LISTED RECORDS:
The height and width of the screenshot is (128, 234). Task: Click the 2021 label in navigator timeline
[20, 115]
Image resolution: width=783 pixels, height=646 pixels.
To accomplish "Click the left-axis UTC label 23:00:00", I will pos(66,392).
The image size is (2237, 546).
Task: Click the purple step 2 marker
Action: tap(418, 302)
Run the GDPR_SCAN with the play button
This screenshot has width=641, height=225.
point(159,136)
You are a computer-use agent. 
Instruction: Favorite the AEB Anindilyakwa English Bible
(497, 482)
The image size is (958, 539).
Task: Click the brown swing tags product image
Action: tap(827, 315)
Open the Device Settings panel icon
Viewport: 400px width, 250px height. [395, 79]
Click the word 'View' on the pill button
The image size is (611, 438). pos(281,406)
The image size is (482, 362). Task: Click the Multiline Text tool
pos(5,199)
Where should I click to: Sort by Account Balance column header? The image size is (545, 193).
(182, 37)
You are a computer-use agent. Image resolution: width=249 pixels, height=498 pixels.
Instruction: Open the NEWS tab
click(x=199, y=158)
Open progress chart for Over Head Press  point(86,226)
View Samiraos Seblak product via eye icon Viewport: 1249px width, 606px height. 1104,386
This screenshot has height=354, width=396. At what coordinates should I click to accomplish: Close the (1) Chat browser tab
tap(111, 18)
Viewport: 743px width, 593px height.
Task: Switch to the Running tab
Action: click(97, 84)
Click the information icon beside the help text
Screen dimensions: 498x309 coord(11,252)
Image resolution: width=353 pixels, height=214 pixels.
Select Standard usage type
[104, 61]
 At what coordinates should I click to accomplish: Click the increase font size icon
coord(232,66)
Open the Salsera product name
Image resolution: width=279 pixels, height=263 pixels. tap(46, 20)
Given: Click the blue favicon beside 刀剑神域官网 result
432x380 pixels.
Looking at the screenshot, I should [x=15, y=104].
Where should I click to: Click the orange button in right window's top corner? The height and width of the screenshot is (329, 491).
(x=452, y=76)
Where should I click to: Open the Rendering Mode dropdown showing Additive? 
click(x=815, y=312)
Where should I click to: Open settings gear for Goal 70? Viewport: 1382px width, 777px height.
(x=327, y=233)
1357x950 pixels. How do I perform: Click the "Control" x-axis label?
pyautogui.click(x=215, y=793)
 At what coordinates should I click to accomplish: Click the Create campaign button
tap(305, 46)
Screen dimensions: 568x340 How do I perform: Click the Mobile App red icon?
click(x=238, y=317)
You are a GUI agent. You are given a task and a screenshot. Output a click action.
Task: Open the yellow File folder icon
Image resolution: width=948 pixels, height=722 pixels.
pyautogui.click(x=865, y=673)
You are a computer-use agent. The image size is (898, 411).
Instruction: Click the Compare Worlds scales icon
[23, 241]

EXERCISE DESCRIPTION: Copy all records verbatim.

WRITTEN RESPONSE:
The height and width of the screenshot is (128, 234). Task: Click the 2021 label in navigator timeline
[20, 115]
Image resolution: width=783 pixels, height=646 pixels.
To accomplish "Click the left-axis UTC label 23:00:00", I will pos(66,392).
The image size is (2237, 546).
Task: Click the purple step 2 marker
Action: tap(418, 302)
Run the GDPR_SCAN with the play button
This screenshot has width=641, height=225.
point(159,136)
You are a computer-use agent. 
Instruction: Favorite the AEB Anindilyakwa English Bible
(497, 482)
The image size is (958, 539).
Task: Click the brown swing tags product image
Action: tap(827, 315)
Open the Device Settings panel icon
Viewport: 400px width, 250px height. [395, 79]
Click the word 'View' on the pill button
The image size is (611, 438). pos(281,406)
The image size is (482, 362). Task: Click the Multiline Text tool
pos(5,199)
Where should I click to: Sort by Account Balance column header? The image size is (545, 193).
(182, 37)
You are a computer-use agent. Image resolution: width=249 pixels, height=498 pixels.
Instruction: Open the NEWS tab
click(x=199, y=158)
Open progress chart for Over Head Press  point(86,226)
View Samiraos Seblak product via eye icon Viewport: 1249px width, 606px height. 1104,386
This screenshot has height=354, width=396. At what coordinates should I click to accomplish: Close the (1) Chat browser tab
tap(111, 18)
Viewport: 743px width, 593px height.
Task: Switch to the Running tab
Action: click(97, 84)
Click the information icon beside the help text
Screen dimensions: 498x309 coord(11,252)
Image resolution: width=353 pixels, height=214 pixels.
Select Standard usage type
[104, 61]
 At what coordinates should I click to accomplish: Click the increase font size icon
coord(232,66)
Open the Salsera product name
Image resolution: width=279 pixels, height=263 pixels. tap(46, 20)
Given: Click the blue favicon beside 刀剑神域官网 result
432x380 pixels.
Looking at the screenshot, I should [x=15, y=104].
Where should I click to: Click the orange button in right window's top corner? The height and width of the screenshot is (329, 491).
(x=452, y=76)
Where should I click to: Open the Rendering Mode dropdown showing Additive? 
click(x=815, y=312)
Where should I click to: Open settings gear for Goal 70? Viewport: 1382px width, 777px height.
(x=327, y=233)
1357x950 pixels. How do I perform: Click the "Control" x-axis label?
pyautogui.click(x=215, y=793)
 At what coordinates should I click to accomplish: Click the Create campaign button
tap(305, 46)
Screen dimensions: 568x340 How do I perform: Click the Mobile App red icon?
click(x=238, y=317)
You are a GUI agent. You are given a task and a screenshot. Output a click action.
Task: Open the yellow File folder icon
Image resolution: width=948 pixels, height=722 pixels.
pyautogui.click(x=865, y=673)
You are a computer-use agent. The image size is (898, 411).
Instruction: Click the Compare Worlds scales icon
[23, 241]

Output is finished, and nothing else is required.